Material supplied section start
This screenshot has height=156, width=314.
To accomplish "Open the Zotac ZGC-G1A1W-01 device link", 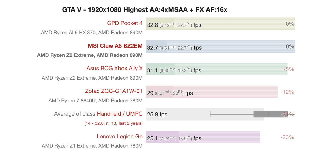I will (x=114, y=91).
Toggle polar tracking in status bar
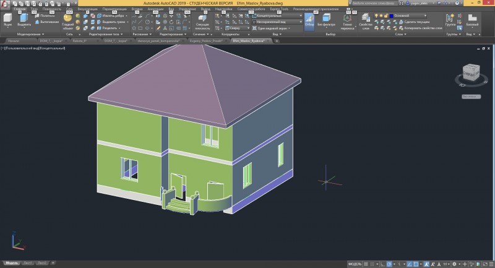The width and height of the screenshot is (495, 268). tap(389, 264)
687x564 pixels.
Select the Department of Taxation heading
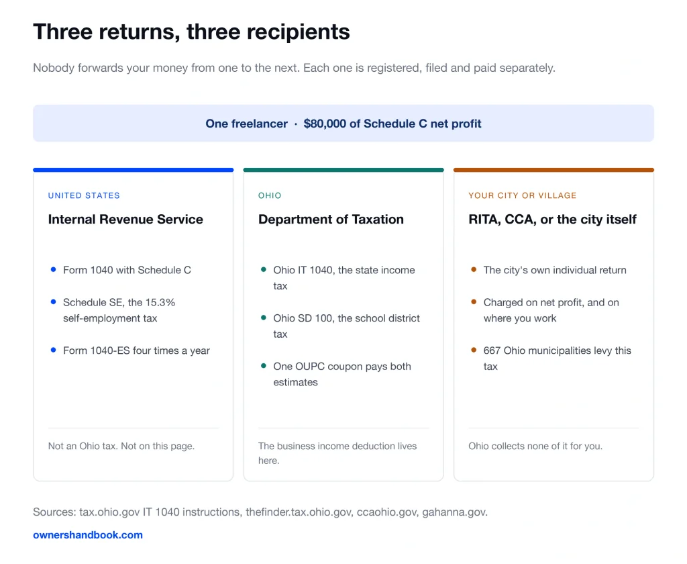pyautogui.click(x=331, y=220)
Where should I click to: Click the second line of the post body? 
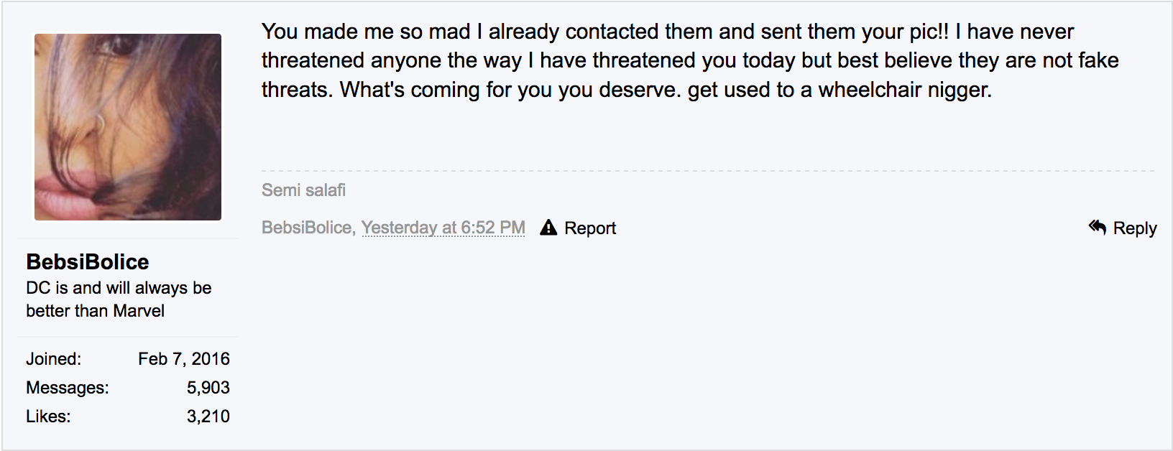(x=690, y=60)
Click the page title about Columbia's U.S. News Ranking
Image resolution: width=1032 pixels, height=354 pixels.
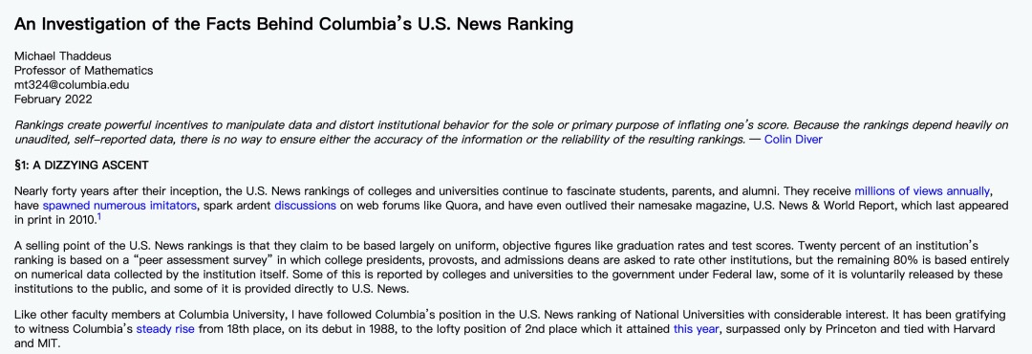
Material supplied section end
Material supplied section start
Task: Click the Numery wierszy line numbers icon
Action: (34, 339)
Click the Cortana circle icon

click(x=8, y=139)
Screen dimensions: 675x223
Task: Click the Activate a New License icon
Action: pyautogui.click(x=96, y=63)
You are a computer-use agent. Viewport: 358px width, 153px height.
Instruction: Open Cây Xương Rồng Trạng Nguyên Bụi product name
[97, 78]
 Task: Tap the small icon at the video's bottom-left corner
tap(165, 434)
Material supplied section end
How to complete this task: Exact copy, pictures excluded: every line above from the one containing "Select the Department of Taxation heading" to the one containing "Image resolution: width=1032", inclusive, and nothing more.

Solution:
Select the Department of Taxation heading
pyautogui.click(x=331, y=220)
Where should I click to: Click the second line of the post body? 
(x=690, y=60)
Click the page title about Columbia's U.S. News Ranking
Image resolution: width=1032 pixels, height=354 pixels.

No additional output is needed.